Tourisme gabonais : entre racines et relance
Libreville, Mercredi 29 Avril 2026 (Infos Gabon) – Dans le Haut-Ogooué, le tourisme gabonais joue désormais sur deux registres : celui de la mémoire et celui de la modernisation.
La ministre du Tourisme durable et de l’Artisanat, Marcelle Ibinga Itsitsa, a illustré cette stratégie samedi dernier en conjuguant symboles culturels et impératifs économiques lors d’une tournée marquée par deux séquences fortes.
Le pont de Poubara, mémoire vivante d’un pays
À Poubara, la ministre a pris part à l’inauguration du 197ᵉ pont en lianes, une cérémonie ancrée dans les traditions locales. Bien plus qu’un simple ouvrage, ce pont incarne un savoir-faire transmis de génération en génération et un lien tangible entre les communautés et leur environnement.
Ce type d’événement dépasse le folklore. Il participe à la construction d’un récit national, fondé sur la valorisation du patrimoine immatériel. Dans un contexte où de nombreux pays cherchent à différencier leur offre touristique, ces traditions constituent un levier d’attractivité encore largement sous-exploité.
Franceville, laboratoire de la relance hôtelière
Quelques kilomètres plus loin, à Franceville, le contraste est saisissant. Sur le chantier de réhabilitation de l’hôtel Léconi Palace, l’enjeu n’est plus symbolique mais économique. La visite de la ministre a permis de constater l’état d’avancement des travaux, jugé significatif.
La réouverture annoncée pour juin 2026 s’inscrit dans une logique claire : renforcer les capacités d’accueil avec des infrastructures modernisées, capables de répondre aux standards actuels. Un préalable indispensable pour capter une clientèle internationale de plus en plus exigeante.
Une stratégie à double détente
En articulant patrimoine et infrastructures, Marcelle Ibinga Itsitsa esquisse une ligne stratégique cohérente. D’un côté, préserver et promouvoir les traditions ; de l’autre, améliorer l’offre d’accueil. Une équation souvent difficile à équilibrer, mais essentielle pour bâtir un tourisme durable.
Car sans identité culturelle forte, la destination perd en singularité. Sans infrastructures de qualité, elle perd en compétitivité. Le défi consiste à faire dialoguer ces deux dimensions, plutôt qu’à les opposer.

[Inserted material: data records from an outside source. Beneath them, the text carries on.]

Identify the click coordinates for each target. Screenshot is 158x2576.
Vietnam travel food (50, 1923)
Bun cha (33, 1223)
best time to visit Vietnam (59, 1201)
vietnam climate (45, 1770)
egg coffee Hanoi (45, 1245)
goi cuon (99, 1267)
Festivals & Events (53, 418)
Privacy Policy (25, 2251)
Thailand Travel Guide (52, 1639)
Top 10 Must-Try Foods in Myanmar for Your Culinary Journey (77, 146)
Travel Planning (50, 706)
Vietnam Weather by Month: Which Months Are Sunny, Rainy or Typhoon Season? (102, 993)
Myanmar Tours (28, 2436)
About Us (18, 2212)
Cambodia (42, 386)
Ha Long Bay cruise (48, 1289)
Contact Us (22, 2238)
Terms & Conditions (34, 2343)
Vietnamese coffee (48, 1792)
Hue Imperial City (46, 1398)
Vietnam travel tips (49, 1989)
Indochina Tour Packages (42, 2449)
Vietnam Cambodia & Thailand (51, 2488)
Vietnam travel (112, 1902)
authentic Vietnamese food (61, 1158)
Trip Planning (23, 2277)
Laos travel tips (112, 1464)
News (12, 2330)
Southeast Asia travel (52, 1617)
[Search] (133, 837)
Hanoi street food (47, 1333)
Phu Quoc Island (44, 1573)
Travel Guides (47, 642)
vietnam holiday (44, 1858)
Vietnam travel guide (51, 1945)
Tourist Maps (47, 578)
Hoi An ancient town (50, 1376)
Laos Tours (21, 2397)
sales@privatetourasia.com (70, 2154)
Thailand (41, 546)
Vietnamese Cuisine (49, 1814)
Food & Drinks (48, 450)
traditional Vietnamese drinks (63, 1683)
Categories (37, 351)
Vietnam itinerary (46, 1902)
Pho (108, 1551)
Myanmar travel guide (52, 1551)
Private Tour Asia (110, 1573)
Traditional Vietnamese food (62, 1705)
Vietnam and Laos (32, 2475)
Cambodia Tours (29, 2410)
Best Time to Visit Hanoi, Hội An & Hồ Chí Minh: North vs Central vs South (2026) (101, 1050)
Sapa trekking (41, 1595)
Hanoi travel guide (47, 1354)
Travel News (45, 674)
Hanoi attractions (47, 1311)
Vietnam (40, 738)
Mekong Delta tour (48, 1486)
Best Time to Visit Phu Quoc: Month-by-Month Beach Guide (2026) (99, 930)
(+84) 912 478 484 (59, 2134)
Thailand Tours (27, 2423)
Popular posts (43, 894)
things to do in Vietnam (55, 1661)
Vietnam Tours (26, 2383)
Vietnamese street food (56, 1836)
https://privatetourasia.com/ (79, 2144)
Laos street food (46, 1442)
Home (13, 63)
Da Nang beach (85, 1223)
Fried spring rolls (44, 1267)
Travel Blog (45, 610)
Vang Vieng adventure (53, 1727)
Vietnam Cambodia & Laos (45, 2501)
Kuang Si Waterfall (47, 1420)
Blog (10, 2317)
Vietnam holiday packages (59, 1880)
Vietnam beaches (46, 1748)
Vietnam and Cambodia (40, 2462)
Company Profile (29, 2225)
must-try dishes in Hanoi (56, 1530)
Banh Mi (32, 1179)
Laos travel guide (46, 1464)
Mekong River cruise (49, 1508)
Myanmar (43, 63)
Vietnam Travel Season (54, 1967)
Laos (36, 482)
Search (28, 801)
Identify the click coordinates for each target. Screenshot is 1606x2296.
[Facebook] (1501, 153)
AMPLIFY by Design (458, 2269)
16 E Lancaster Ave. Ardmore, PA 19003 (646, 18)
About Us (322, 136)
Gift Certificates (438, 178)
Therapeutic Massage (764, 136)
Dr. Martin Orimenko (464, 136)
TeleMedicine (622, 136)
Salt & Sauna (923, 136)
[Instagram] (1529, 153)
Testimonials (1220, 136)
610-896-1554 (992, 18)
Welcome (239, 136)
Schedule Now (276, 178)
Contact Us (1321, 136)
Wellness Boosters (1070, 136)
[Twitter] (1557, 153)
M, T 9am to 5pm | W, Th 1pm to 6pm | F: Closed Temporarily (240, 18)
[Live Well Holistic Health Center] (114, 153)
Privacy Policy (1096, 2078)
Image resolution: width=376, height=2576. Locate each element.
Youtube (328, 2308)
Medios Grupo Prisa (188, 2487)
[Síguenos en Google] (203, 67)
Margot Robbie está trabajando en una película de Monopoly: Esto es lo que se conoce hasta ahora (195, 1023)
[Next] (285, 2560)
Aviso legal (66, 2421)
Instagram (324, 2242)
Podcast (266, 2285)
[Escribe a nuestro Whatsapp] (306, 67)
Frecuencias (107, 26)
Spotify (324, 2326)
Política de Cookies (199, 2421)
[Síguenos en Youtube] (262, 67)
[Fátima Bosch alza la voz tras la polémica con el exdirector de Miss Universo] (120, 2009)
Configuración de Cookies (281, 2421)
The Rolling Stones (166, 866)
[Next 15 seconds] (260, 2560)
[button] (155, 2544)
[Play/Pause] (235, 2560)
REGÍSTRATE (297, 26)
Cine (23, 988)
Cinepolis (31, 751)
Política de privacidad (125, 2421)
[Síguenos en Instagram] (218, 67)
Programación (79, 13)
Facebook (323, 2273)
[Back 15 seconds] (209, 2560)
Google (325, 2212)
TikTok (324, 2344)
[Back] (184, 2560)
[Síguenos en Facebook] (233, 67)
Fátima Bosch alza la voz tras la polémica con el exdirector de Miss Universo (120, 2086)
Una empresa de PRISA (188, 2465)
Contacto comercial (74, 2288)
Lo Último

Le pari du tourisme comme moteur économique
Derrière ces déplacements de terrain se dessine une ambition plus large : faire du tourisme un pilier de diversification économique. Dans un pays encore fortement dépendant de ses ressources naturelles, le secteur apparaît comme une alternative crédible, à condition d’être structuré.
Cela suppose des investissements, mais aussi une vision. Une capacité à raconter le territoire, à valoriser ses atouts et à créer une expérience cohérente pour les visiteurs.
Entre promesse et exigence
La séquence du Haut-Ogooué envoie un signal positif. Elle montre une volonté politique de conjuguer tradition et modernité. Mais elle pose aussi une exigence : transformer ces initiatives en résultats durables.
Car dans le tourisme, l’effet d’annonce ne suffit pas. Seule compte la constance de l’offre, la qualité de l’accueil et la capacité à inscrire ces efforts dans le temps long.
En posant ces jalons, le Gabon amorce une transition. Reste à savoir si cette dynamique sera amplifiée. Car c’est dans cette continuité que se jouera la crédibilité d’un secteur appelé à devenir, à terme, l’un des moteurs de l’économie nationale.